Start-Up Chile is great for early stage start-ups. But, if you are already
receiving traction and trying to land investments, I would recommend being
located closest to your domestic market.

For our company, Student Loan Hero, it made a bunch of sense, we were able to
pivot our business model from the beginning without feeling rushed to pursue a
bad business model, as opposed to the feeling I think I would have in a 3
month incubator.

I do recommend each member that comes to Chile have at least $5-$10k USD each.
(This is excluding flights and the costs of getting to Chile) This should
cover your rent deposit, and float your cash flow until the reimbursement
starts to hit. (Typically in month 2 after arrival)

As for mentorship, this has been the weakest part of the program. Young
entrepreneurs need experienced veterans when solving business model
roadblocks. SUP is actively working to bring more investors, mentors, and
support from all over the world here to help improve this situation.

Although, there are plenty of brilliant people in the program who are willing
to help you as well. It is what you make it, and you need to hustle. There is
little accountability and pressure to show results, hence leaving you in
ultimate control of what you get done in your 6 or 7 months here.

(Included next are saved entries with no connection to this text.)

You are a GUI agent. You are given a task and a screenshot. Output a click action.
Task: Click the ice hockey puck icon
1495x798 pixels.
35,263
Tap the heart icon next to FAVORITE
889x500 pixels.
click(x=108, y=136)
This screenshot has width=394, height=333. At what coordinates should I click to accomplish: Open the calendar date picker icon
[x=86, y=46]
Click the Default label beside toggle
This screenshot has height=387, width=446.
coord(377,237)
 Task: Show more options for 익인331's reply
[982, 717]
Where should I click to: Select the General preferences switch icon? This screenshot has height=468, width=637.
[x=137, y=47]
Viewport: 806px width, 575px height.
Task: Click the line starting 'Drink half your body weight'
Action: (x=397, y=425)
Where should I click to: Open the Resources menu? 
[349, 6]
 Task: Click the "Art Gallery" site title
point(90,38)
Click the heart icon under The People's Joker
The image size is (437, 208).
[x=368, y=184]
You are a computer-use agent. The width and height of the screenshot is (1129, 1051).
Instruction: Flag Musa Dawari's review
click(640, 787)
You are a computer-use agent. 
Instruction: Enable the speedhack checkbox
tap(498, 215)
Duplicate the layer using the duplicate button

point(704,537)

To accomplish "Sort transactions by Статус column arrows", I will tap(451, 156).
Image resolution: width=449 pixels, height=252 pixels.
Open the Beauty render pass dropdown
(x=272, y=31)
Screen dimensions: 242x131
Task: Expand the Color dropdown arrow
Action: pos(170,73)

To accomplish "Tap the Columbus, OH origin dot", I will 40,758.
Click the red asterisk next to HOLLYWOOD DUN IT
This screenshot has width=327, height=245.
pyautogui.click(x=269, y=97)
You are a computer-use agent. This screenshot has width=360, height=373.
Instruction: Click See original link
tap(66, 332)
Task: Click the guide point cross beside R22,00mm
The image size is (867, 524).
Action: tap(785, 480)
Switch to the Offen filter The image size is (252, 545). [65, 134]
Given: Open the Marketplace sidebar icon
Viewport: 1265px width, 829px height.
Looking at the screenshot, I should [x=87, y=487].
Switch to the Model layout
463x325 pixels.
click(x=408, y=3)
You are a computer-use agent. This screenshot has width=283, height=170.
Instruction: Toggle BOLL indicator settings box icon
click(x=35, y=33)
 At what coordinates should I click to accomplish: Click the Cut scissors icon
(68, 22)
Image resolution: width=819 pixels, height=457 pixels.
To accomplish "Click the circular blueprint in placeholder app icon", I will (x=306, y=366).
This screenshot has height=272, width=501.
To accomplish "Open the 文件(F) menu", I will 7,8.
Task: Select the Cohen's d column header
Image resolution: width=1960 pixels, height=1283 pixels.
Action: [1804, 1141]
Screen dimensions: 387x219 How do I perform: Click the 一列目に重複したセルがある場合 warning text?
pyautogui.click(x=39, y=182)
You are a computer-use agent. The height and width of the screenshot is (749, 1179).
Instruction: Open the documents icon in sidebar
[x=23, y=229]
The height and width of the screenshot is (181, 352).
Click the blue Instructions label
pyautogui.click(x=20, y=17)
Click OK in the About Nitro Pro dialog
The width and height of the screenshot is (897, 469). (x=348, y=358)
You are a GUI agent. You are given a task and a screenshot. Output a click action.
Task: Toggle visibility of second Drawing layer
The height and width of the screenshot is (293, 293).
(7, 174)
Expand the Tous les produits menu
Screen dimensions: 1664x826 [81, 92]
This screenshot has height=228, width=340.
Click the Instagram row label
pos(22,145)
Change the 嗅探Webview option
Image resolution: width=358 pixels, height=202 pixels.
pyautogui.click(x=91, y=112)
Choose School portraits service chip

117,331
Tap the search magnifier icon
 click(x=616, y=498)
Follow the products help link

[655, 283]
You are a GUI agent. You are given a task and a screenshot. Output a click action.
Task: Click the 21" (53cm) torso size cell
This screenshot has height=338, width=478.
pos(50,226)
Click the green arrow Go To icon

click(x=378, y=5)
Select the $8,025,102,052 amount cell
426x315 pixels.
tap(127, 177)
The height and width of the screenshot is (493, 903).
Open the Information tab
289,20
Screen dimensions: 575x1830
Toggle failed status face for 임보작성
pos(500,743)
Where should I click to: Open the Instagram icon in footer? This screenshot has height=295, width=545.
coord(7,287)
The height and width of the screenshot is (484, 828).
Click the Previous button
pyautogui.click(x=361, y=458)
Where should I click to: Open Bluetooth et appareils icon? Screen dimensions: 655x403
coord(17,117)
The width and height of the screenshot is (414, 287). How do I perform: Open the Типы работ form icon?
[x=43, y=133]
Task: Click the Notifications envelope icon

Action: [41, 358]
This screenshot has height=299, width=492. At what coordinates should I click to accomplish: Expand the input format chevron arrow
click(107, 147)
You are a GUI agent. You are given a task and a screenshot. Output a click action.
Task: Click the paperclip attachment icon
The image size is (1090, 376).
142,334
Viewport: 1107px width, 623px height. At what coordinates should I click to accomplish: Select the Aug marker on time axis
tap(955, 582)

One really positive comment about the program is it like a "family". I can't
speak about YC, MassChallenge, or other incubators, but all the SUP companies
are in this together versus being competitors to each other. This atmosphere
fosters positive collaboration between our start-ups, and I know I can go to
any other company in the program and ask for help.

As for the environment, SF and NY are much better for meet-ups and meeting
like-minded people, but surprisingly a decent tech scene is also developing
here.

My experience has had it's ups and downs, but overall I have learned a lot,
met amazing people, and given the chance again - I would still have decided to
come to Chile.

To sum it up... You get $40k at 0% equity. The rest is up to you.

------
petedoyle
Remember, you'll need $5-10k USD to front for airline tickets, housing, etc
before the reimbursement process kicks in. Supposedly it can take 1-2 months
after arrival to see your first reimbursement.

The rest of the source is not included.